By Everett Brazil, III
The Newkirk Herald Journal
KILDARE — The 2021 spring semester has commenced, and schools are still grappling with how to educate their students in the case of a global pandemic. Schools closed during the spring 2020 semester, but enacted strict protocols to protect students and staff and slow the spread of the disease in the fall semester. KPS has added many protocols of their own, to make sure they are protecting the students and staff in every way they can.
The day starts with the school bus, where temperatures are checked for each student prior to getting on and wearing asks while riding the bus. All seats are staggered to limit contact with other students. Students who arrive at the school with their parents also have their temperatures checked prior to entering the building. All students and staff must wear a mask upon entering the school.
“They wear a mask all day, except when they are eating,” KPS Superintendent-Principal Bruce Shelley said.
Students remain in the classroom all day, except for physical education, and lunches are brought to the students in the classroom. Older students also remain in the classroom to reduce movement.

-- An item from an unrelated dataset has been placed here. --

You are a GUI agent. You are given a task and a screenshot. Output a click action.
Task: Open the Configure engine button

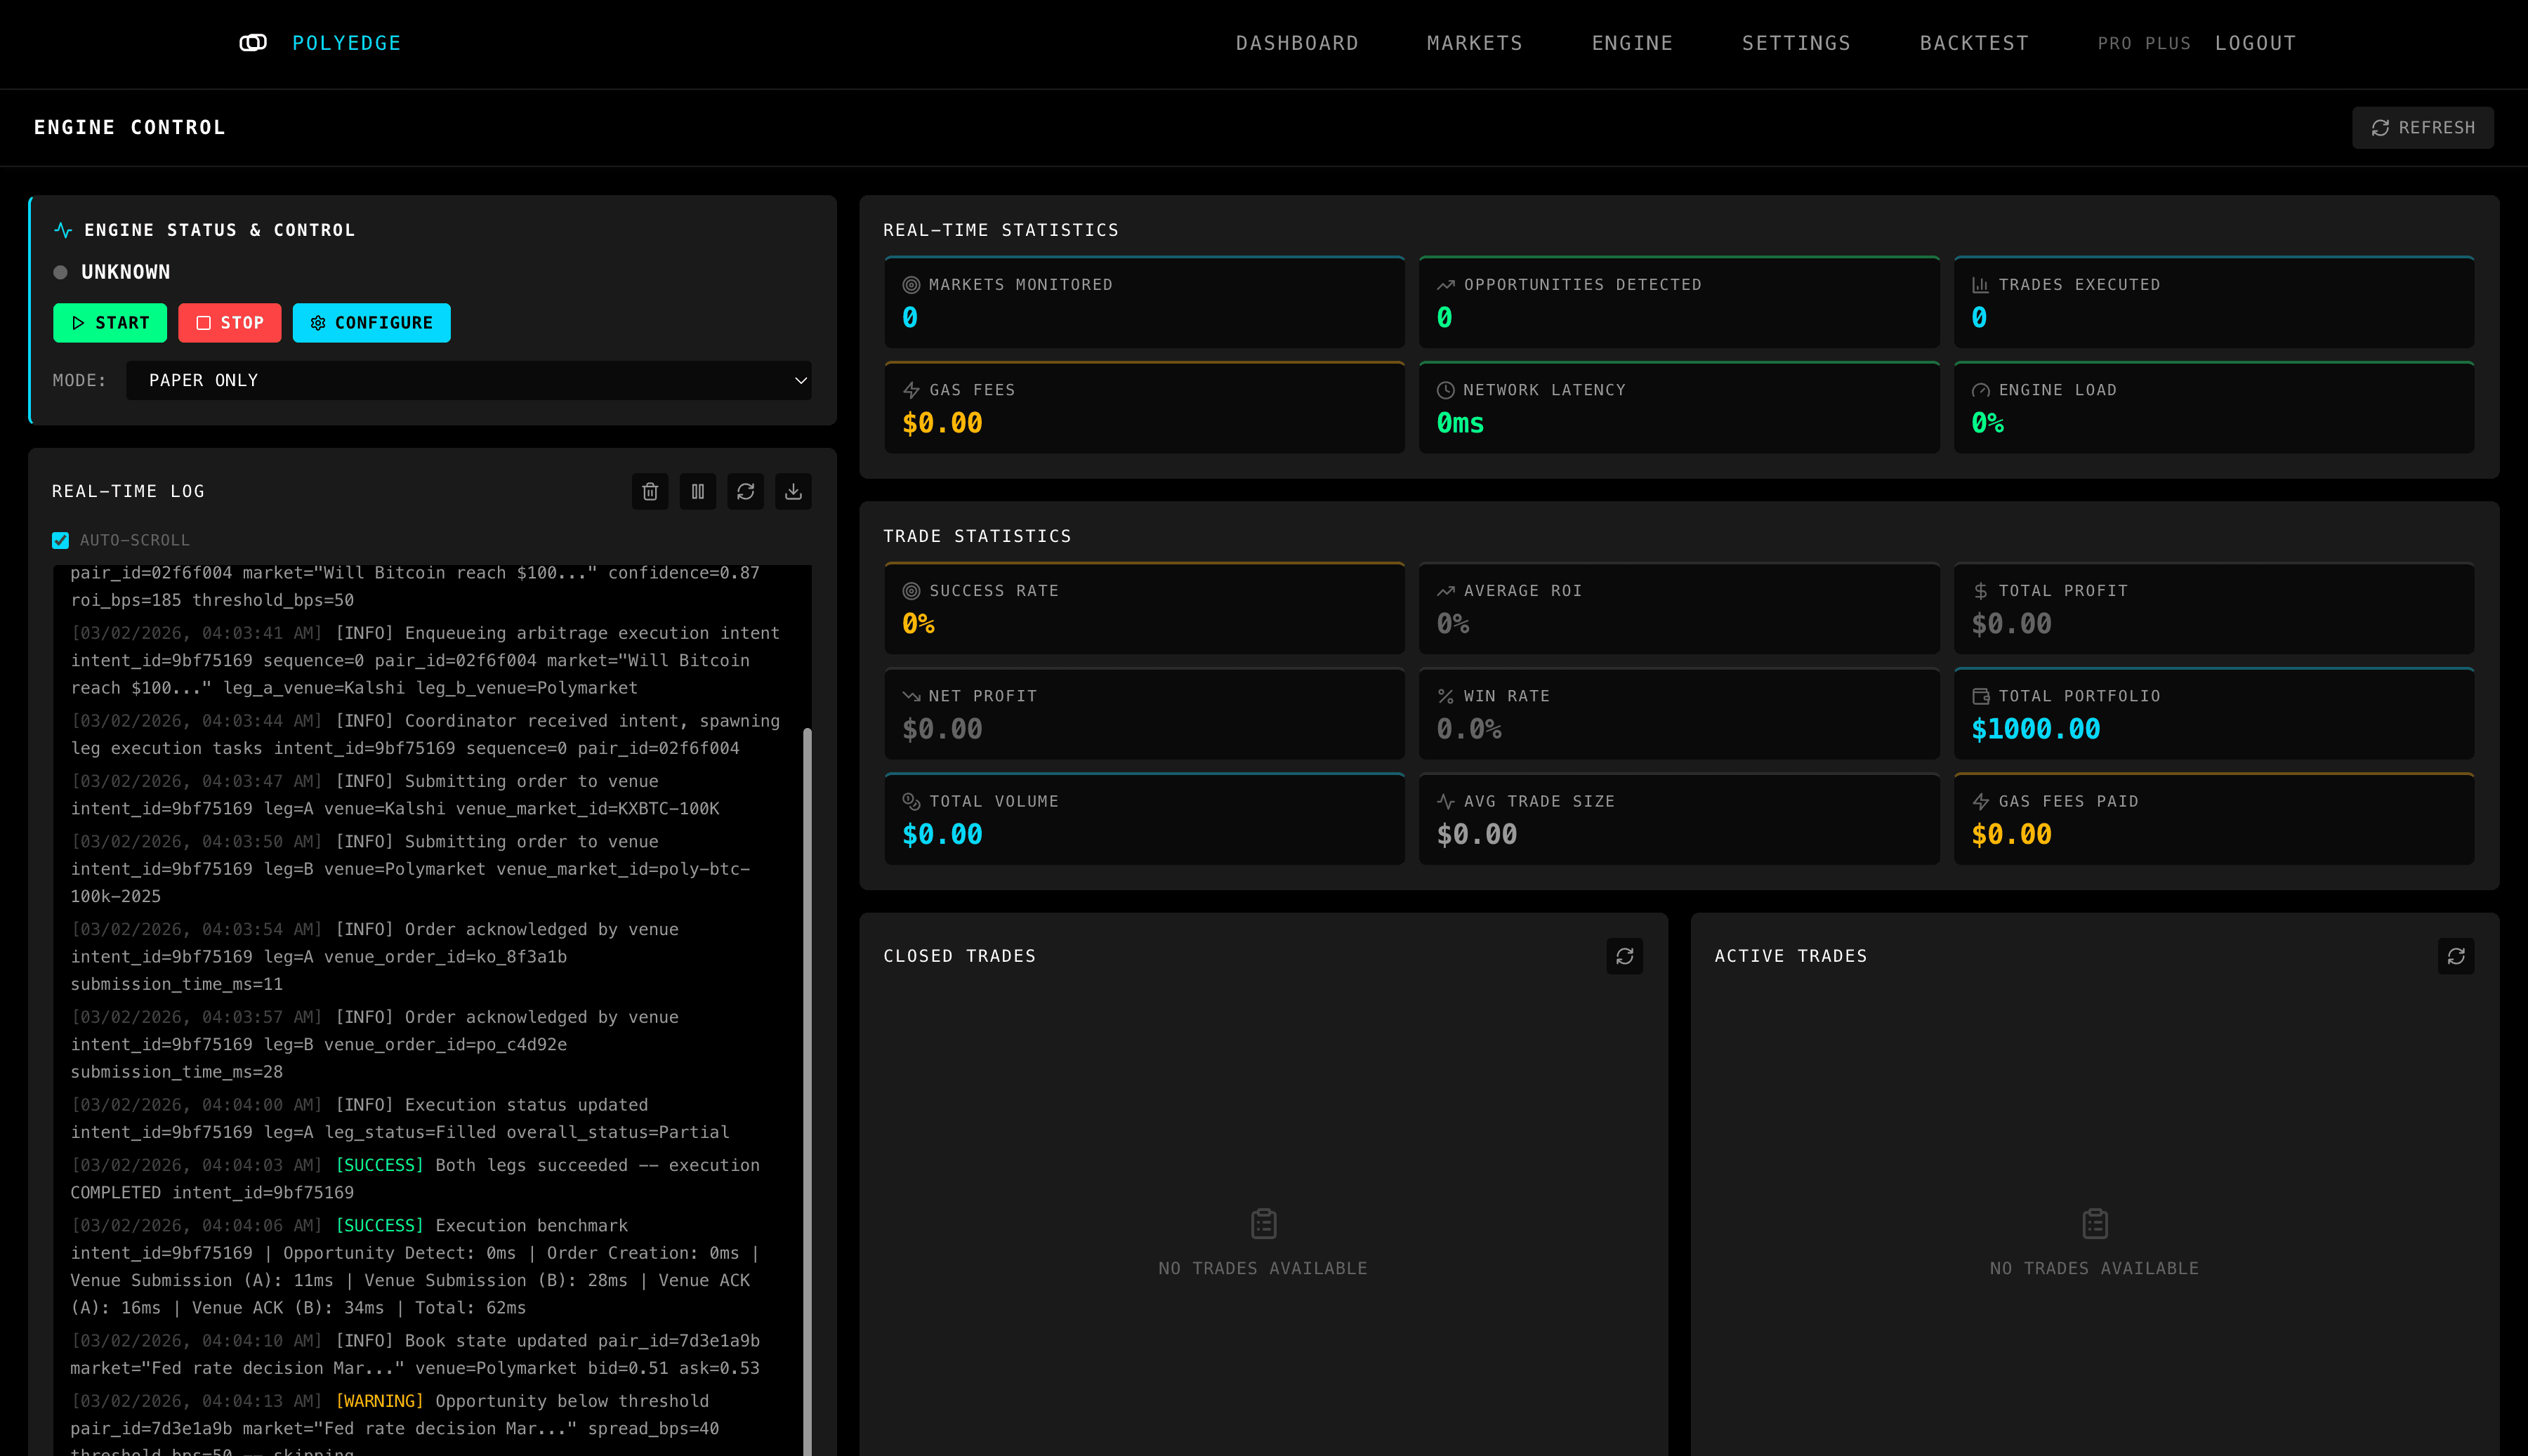371,323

“Middle school teachers go to the kids, instead of the kids going to them,” Shelley said.
KPS is currently undergoing their basketball season. When they play, however, depends on COVID-19 cases in the county.
“The Kay County Health Department puts out a situation report that tells the daily number of cases in Kay County,” Shelley said. “We use that report along with the state school board association’s COVID-19 map, and if the county is in the Red level (100 or more COVID-19 cases for the week), then we continue with our heightened level at the school.”
All games are cancelled when the school is in the red phase, he said, and parents are allowed to determine whether to have the students learning in the classroom, or through virtual education.
Shelley believes the heightened protocols have helped protect the students and staff from COVID-19 and shave slowed the disease in the area.
“Our teachers have done a wonderful job with distance learning and giving our kids a quality education,” Shelley said.